--- Instructions for the task ---
Rewrite the material below, changing every "How do I perform" to "How do I carry out" and leaving everything else untouched.

'''

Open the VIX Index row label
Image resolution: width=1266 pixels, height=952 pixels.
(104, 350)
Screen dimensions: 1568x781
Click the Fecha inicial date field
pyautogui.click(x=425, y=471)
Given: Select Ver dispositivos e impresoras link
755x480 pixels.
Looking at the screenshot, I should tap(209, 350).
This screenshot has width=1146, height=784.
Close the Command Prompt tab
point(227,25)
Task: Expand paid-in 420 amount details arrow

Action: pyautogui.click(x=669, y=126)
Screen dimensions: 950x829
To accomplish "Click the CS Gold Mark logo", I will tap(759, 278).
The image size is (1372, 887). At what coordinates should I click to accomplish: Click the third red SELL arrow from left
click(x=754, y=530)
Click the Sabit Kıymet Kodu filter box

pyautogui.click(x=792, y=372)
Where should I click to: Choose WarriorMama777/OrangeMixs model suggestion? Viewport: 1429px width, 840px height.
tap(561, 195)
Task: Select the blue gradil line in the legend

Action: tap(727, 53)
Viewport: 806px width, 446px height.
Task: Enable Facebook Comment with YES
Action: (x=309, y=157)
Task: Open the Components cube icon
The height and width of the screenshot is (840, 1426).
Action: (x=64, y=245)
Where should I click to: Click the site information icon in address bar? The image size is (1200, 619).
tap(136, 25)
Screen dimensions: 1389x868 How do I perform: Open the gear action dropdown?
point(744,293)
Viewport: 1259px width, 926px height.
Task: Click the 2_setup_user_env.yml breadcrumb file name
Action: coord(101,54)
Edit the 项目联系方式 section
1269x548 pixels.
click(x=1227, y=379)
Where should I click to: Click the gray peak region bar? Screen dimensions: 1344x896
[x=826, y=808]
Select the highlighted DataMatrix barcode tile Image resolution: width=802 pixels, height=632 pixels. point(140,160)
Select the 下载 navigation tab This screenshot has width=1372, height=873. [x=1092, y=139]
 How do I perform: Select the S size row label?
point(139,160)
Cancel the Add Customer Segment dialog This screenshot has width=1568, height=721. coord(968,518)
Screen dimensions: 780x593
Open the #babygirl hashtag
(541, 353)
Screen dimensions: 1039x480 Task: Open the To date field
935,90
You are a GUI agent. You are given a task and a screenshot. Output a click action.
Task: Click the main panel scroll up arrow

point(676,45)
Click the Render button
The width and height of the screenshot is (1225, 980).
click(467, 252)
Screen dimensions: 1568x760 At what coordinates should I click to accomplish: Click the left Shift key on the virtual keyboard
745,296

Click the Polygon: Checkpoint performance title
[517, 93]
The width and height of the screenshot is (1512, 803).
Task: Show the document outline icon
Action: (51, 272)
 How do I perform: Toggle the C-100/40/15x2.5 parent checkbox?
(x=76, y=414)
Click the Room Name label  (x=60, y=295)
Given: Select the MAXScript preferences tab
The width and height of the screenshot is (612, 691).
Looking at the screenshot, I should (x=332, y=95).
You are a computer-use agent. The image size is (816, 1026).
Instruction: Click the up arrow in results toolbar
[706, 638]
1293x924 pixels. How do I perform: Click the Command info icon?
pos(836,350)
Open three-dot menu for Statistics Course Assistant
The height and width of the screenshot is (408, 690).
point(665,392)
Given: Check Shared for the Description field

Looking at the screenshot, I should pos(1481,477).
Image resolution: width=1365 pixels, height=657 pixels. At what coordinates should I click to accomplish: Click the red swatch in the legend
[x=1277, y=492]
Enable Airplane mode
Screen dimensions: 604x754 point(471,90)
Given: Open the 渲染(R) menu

'''

--- Answer to this exercise ---
Open the VIX Index row label
Image resolution: width=1266 pixels, height=952 pixels.
(104, 350)
Screen dimensions: 1568x781
Click the Fecha inicial date field
pyautogui.click(x=425, y=471)
Given: Select Ver dispositivos e impresoras link
755x480 pixels.
Looking at the screenshot, I should tap(209, 350).
This screenshot has width=1146, height=784.
Close the Command Prompt tab
point(227,25)
Task: Expand paid-in 420 amount details arrow

Action: pyautogui.click(x=669, y=126)
Screen dimensions: 950x829
To accomplish "Click the CS Gold Mark logo", I will tap(759, 278).
The image size is (1372, 887). At what coordinates should I click to accomplish: Click the third red SELL arrow from left
click(x=754, y=530)
Click the Sabit Kıymet Kodu filter box

pyautogui.click(x=792, y=372)
Where should I click to: Choose WarriorMama777/OrangeMixs model suggestion? Viewport: 1429px width, 840px height.
tap(561, 195)
Task: Select the blue gradil line in the legend

Action: tap(727, 53)
Viewport: 806px width, 446px height.
Task: Enable Facebook Comment with YES
Action: (x=309, y=157)
Task: Open the Components cube icon
The height and width of the screenshot is (840, 1426).
Action: (x=64, y=245)
Where should I click to: Click the site information icon in address bar? The image size is (1200, 619).
tap(136, 25)
Screen dimensions: 1389x868 How do I carry out: Open the gear action dropdown?
point(744,293)
Viewport: 1259px width, 926px height.
Task: Click the 2_setup_user_env.yml breadcrumb file name
Action: coord(101,54)
Edit the 项目联系方式 section
1269x548 pixels.
click(x=1227, y=379)
Where should I click to: Click the gray peak region bar? Screen dimensions: 1344x896
[x=826, y=808]
Select the highlighted DataMatrix barcode tile Image resolution: width=802 pixels, height=632 pixels. point(140,160)
Select the 下载 navigation tab This screenshot has width=1372, height=873. [x=1092, y=139]
 How do I carry out: Select the S size row label?
point(139,160)
Cancel the Add Customer Segment dialog This screenshot has width=1568, height=721. coord(968,518)
Screen dimensions: 780x593
Open the #babygirl hashtag
(541, 353)
Screen dimensions: 1039x480 Task: Open the To date field
935,90
You are a GUI agent. You are given a task and a screenshot. Output a click action.
Task: Click the main panel scroll up arrow

point(676,45)
Click the Render button
The width and height of the screenshot is (1225, 980).
click(467, 252)
Screen dimensions: 1568x760 At what coordinates should I click to accomplish: Click the left Shift key on the virtual keyboard
745,296

Click the Polygon: Checkpoint performance title
[517, 93]
The width and height of the screenshot is (1512, 803).
Task: Show the document outline icon
Action: (51, 272)
 How do I carry out: Toggle the C-100/40/15x2.5 parent checkbox?
(x=76, y=414)
Click the Room Name label  (x=60, y=295)
Given: Select the MAXScript preferences tab
The width and height of the screenshot is (612, 691).
Looking at the screenshot, I should (x=332, y=95).
You are a computer-use agent. The image size is (816, 1026).
Instruction: Click the up arrow in results toolbar
[706, 638]
1293x924 pixels. How do I carry out: Click the Command info icon?
pos(836,350)
Open three-dot menu for Statistics Course Assistant
The height and width of the screenshot is (408, 690).
point(665,392)
Given: Check Shared for the Description field

Looking at the screenshot, I should pos(1481,477).
Image resolution: width=1365 pixels, height=657 pixels. At what coordinates should I click to accomplish: Click the red swatch in the legend
[x=1277, y=492]
Enable Airplane mode
Screen dimensions: 604x754 point(471,90)
Given: Open the 渲染(R) menu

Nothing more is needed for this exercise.